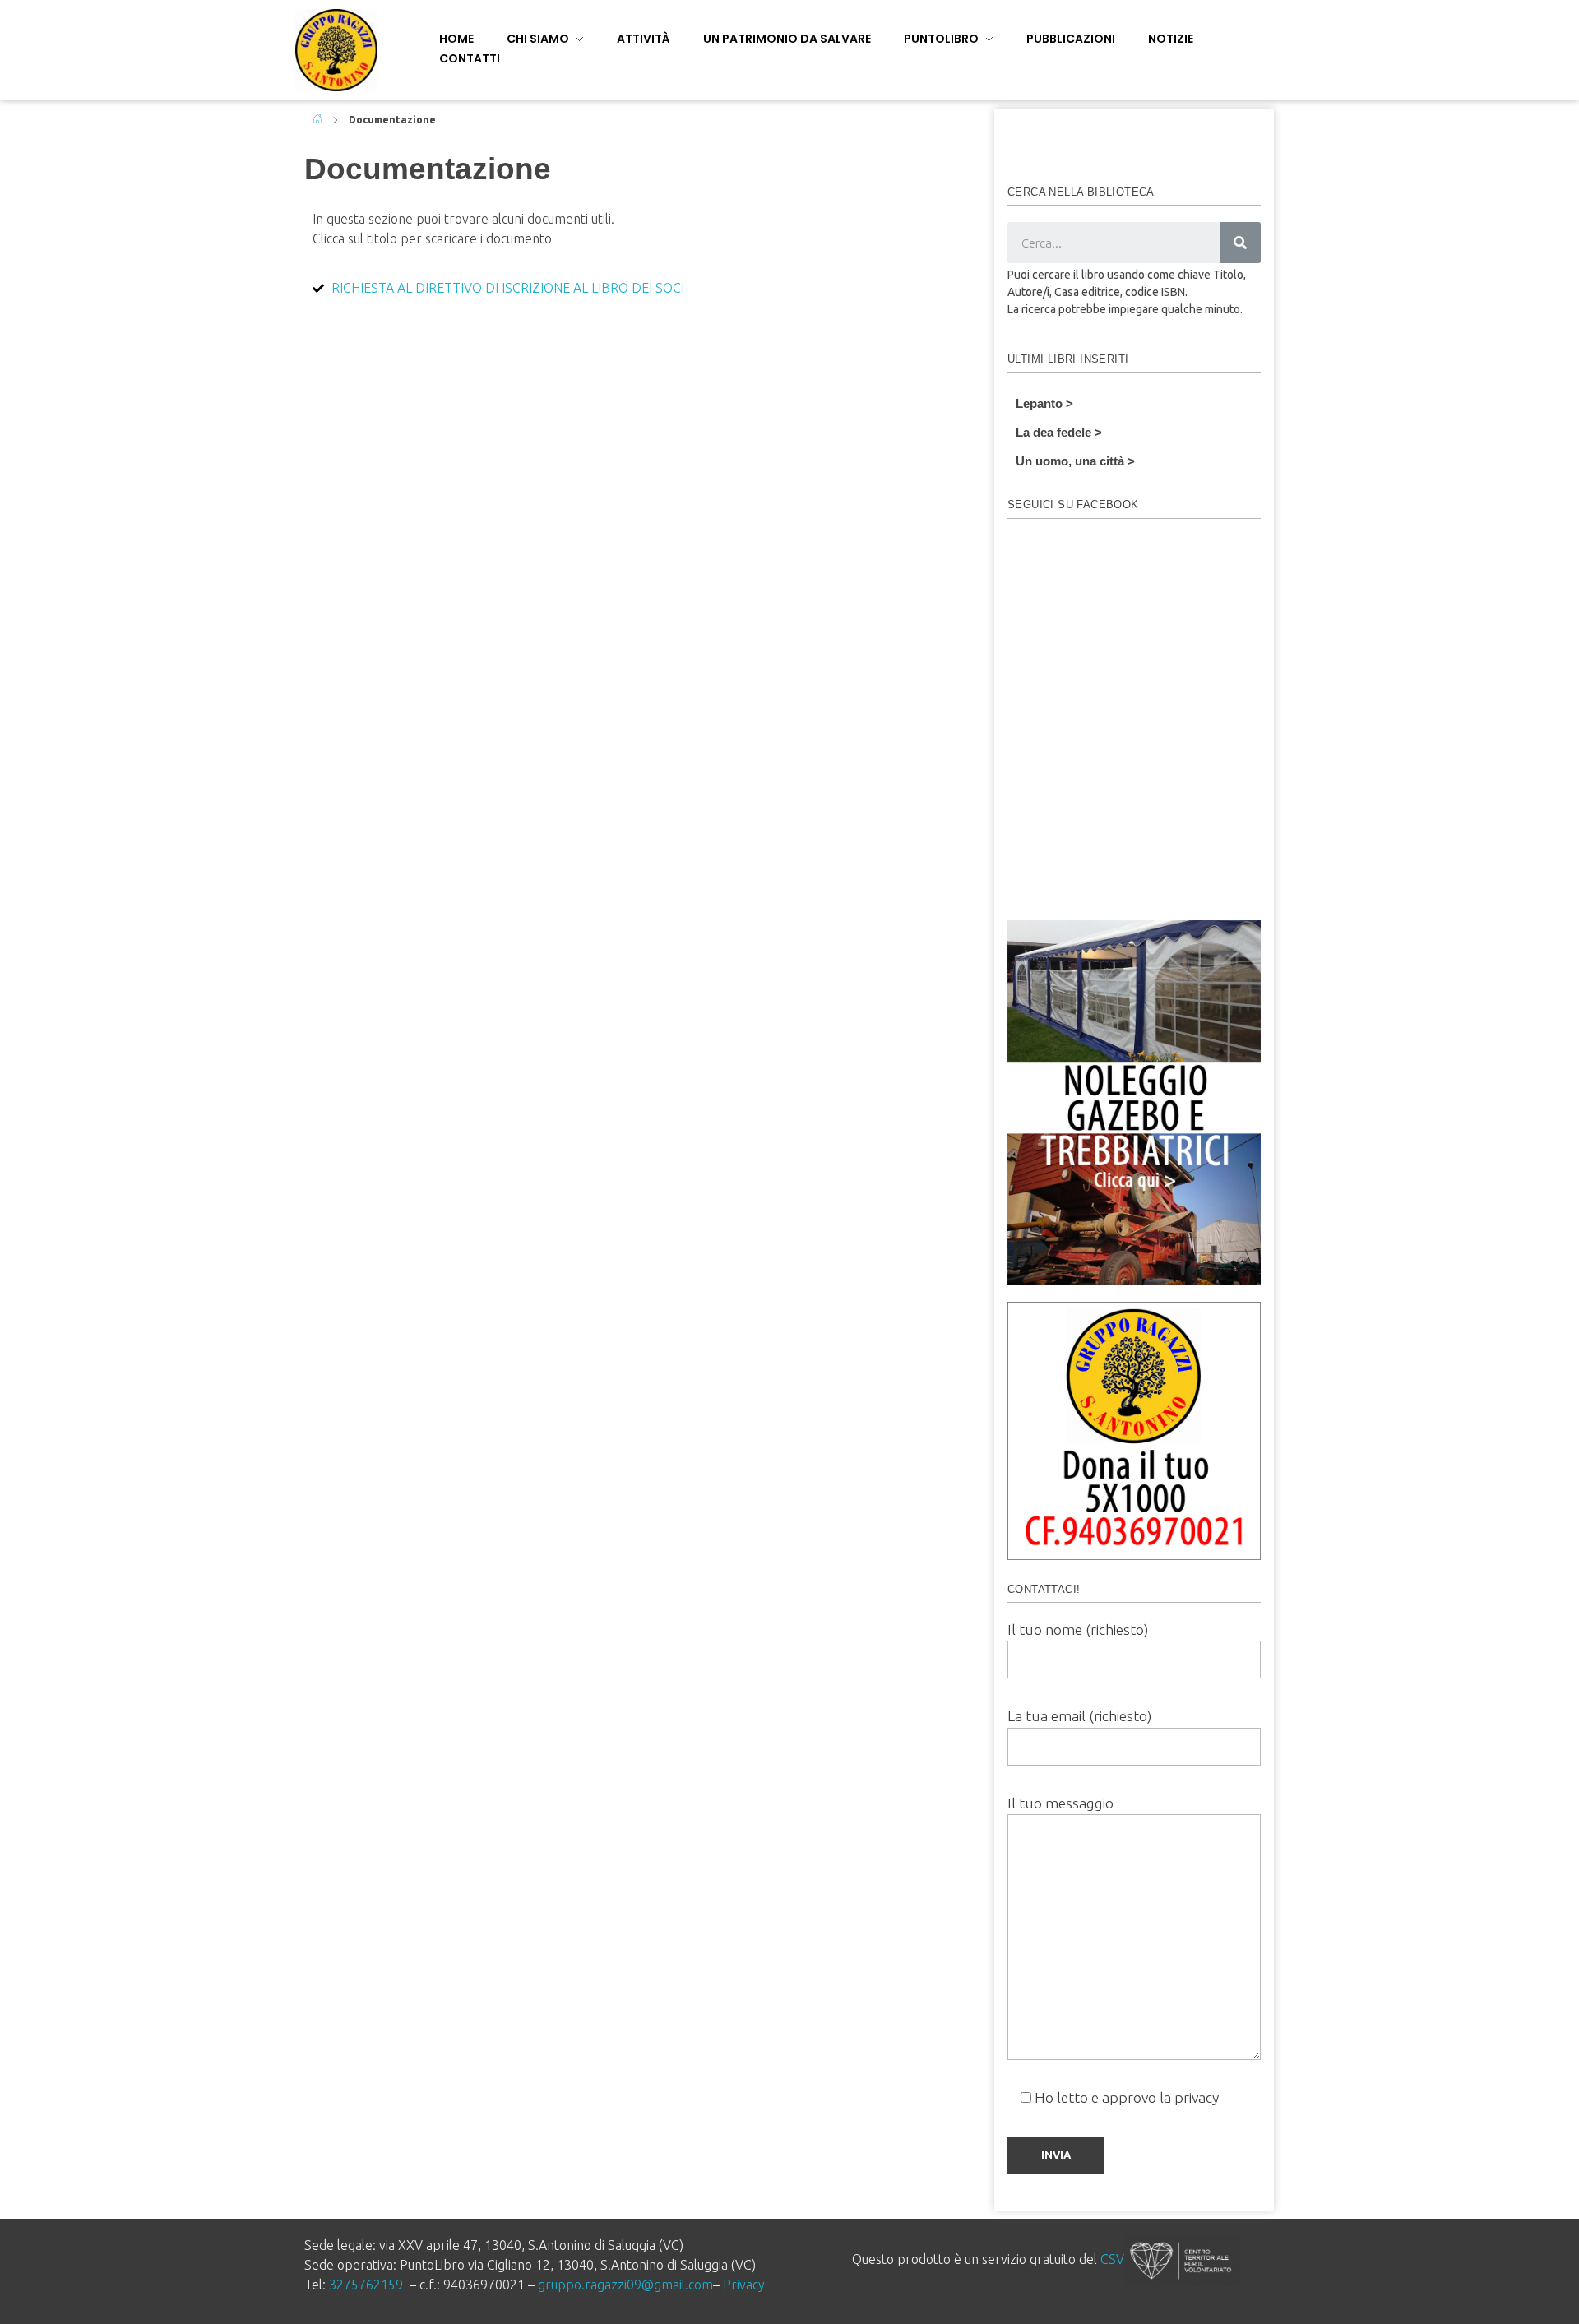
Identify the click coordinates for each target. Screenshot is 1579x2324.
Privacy (744, 2284)
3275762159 (366, 2284)
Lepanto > (1044, 403)
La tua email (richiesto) (1079, 1716)
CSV (1112, 2259)
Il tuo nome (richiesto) (1077, 1629)
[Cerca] (1240, 242)
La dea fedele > (1059, 432)
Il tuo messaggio (1060, 1803)
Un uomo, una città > (1075, 461)
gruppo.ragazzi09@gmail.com (625, 2284)
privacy (1196, 2097)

__________

Beginning at the line that holds "CSV (1112, 2259)", reproduce each line of the records above down to and including the last one.

→ Answer:
CSV (1112, 2259)
Il tuo nome (richiesto) (1077, 1629)
[Cerca] (1240, 242)
La dea fedele > (1059, 432)
Il tuo messaggio (1060, 1803)
Un uomo, una città > (1075, 461)
gruppo.ragazzi09@gmail.com (625, 2284)
privacy (1196, 2097)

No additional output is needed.